Sugar Freedom

A consumer boycott of sugar helped put an end to slavery in England and "inspired abolitionists in the U.S.," writes Fergus M. Bordewich in a Wall Street Journal review of Sugar: A Bittersweet History, by Elizabeth Abbott (3/31/10). Of course, it was consumer demand for sugar that created "the trans-Atlantic slave trade, wrecked the lives of millions of Africans, and brought fabulous wealth to white planters and absentee investors." Slaves, as Elizabeth Abbott puts it, were "sugar machines."

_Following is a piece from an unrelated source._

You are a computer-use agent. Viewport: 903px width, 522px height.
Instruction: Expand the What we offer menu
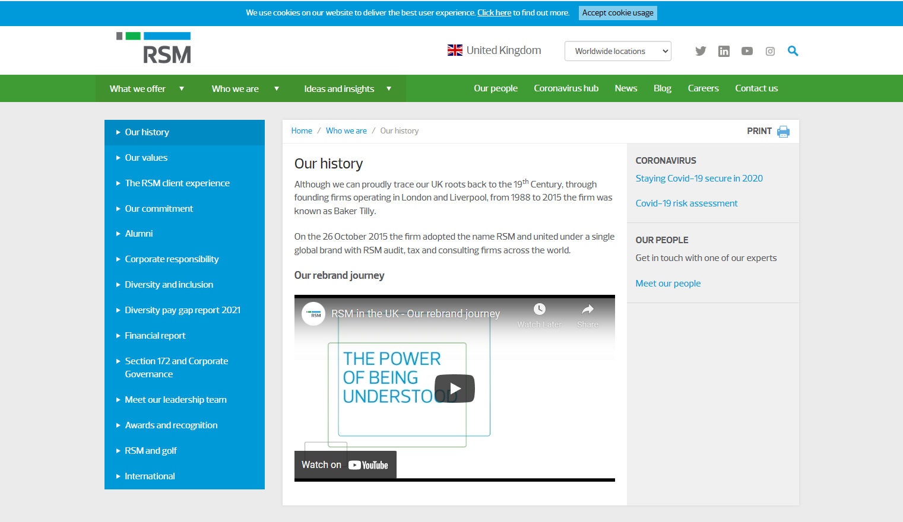[147, 89]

The sugar trade "was an economic pillar of the British Empire, part of the triangular trade by which British ships carried trade goods to Africa; slaves from Africa to the West Indies; and sugar, rum and molasses from the Indies back to England." The slaves, according to Elizabeth, survived only an average of seven years in the field, between the brutal Caribbean sun and the regular whippings for those who didn’t work fast enough. Sugar, writes Elizabeth, was "literally polluted with slaves’ blood."

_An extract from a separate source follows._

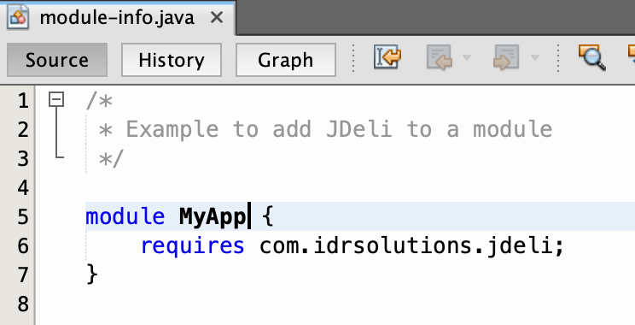Switch to the Graph view
The width and height of the screenshot is (635, 325).
point(286,60)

Abolitionists figured that a sugar boycott might change things, calculating "that if every family using five pounds of sugar and rum per week refused to consume slave-grown sugar, every 21 months they would save one African from enslavement and death. Cynics scoffed. But by the 1790s, 300,000 English were abstaining from West Indian sugar, while grocers and importers sought new sources of ‘free sugar’ in East Asia. Parliament voted to abolish slavery in Britain in 1807 and then in the West Indies in the 1830s," which further emboldened abolitionists in the United States.